A seleção brasileira masculina de vôlei estreia amanhã (26) na terceira fase do Mundial contra a Rússia, ao meio-dia (horário de Brasília). A partida será transmitida ao vivo pelo SporTV. São dois grupos de três equipes – os Estados Unidos é o outro componente do grupo I – que lutarão por quatro vagas nas semifinais.
Para entendermos a significância do vôlei no cenário internacional, é preciso retornar à década de 1970, mais precisamente a 1977. O então presidente da Confederação Brasileira de Voleibol Carlos Arthur Nuzman decidiu concentrar a seleção juvenil masculina para a disputa do Mundial da categoria. Treinos intensivos, de acordo com as estratégias utilizadas pelas principais forças da época, e regime de dedicação exclusiva foram o segredo para a conquista da medalha de bronze. Desta ideia, agraciada com uma leva de craques incomparáveis, germinou a geração de prata. O profissionalismo não tardou a aterrissar no até então semiamador voleibol brasileiro.
E de 1981 a 2018, foram sucessões de atletas espetaculares que se alternaram e substituíram uns aos outros numa trajetória de afirmação e conquistas. Vieram os campeões olímpicos de 92, os que inauguraram a hegemonia do século XXI e os que conquistaram a Rio-2016. No Mundial da Itália e da Bulgária deste ano, estamos novamente entre os seis melhores do mundo.

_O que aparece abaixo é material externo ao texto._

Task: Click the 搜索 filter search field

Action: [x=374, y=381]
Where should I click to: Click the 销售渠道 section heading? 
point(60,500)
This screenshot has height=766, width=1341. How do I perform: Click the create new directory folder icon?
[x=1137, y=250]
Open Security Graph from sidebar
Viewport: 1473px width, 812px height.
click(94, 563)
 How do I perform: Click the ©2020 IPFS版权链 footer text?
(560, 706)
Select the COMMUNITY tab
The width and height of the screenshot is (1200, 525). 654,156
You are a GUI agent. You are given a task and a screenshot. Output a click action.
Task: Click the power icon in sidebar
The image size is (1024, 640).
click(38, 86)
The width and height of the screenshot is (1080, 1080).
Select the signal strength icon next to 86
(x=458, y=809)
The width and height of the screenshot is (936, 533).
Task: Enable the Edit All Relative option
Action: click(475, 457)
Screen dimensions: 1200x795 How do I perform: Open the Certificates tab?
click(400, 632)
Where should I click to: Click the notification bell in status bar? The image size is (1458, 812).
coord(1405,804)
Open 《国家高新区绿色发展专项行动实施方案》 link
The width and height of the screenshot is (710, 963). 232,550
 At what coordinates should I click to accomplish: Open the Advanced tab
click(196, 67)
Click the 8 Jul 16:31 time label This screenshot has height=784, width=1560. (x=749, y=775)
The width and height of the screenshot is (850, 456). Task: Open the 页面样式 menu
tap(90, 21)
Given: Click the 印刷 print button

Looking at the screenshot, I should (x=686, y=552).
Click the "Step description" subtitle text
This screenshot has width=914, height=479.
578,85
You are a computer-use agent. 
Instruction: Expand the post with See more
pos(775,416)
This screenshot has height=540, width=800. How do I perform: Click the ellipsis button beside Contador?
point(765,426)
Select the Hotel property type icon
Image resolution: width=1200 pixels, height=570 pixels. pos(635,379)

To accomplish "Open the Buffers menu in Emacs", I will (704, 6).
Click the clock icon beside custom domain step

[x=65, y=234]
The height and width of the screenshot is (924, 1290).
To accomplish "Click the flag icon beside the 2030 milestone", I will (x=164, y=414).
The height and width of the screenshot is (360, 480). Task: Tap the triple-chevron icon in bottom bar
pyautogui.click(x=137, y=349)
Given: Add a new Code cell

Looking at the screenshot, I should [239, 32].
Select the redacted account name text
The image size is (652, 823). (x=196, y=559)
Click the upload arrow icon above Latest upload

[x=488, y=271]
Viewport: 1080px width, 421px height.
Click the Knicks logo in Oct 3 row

Desde 1978 isso acontece, e nenhuma outra seleção conseguiu tal feito no período.
Durante esta caminhada de glórias, alguns percalços e controvérsias levaram a questionamentos e dúvidas, mas jamais estes episódios conduziram o Brasil a um nível inferior ao alcançado. Quando vivemos o ocaso da geração de William, Montanaro, Xandó, Renan e Bernard, muitos torciam o nariz para os prováveis substitutos, mas surgiram Marcelo Negrão, Maurício Lima, Tande, Geovane e companhia. Depois do insucesso no Mundial de 1994, eles também foram questionados. Chegaram Giba, Nalbert, Gustavo, Ricardinho e Escadinha. Ah, mas quando esta geração começar a parar, o vôlei brasileiro entrará em declínio. E Bruninho, Lucão, Wallace, Lucarelli, Lipe e Maurício Borges abraçaram a causa, ainda que com mais suor que talento, como alguns avaliam.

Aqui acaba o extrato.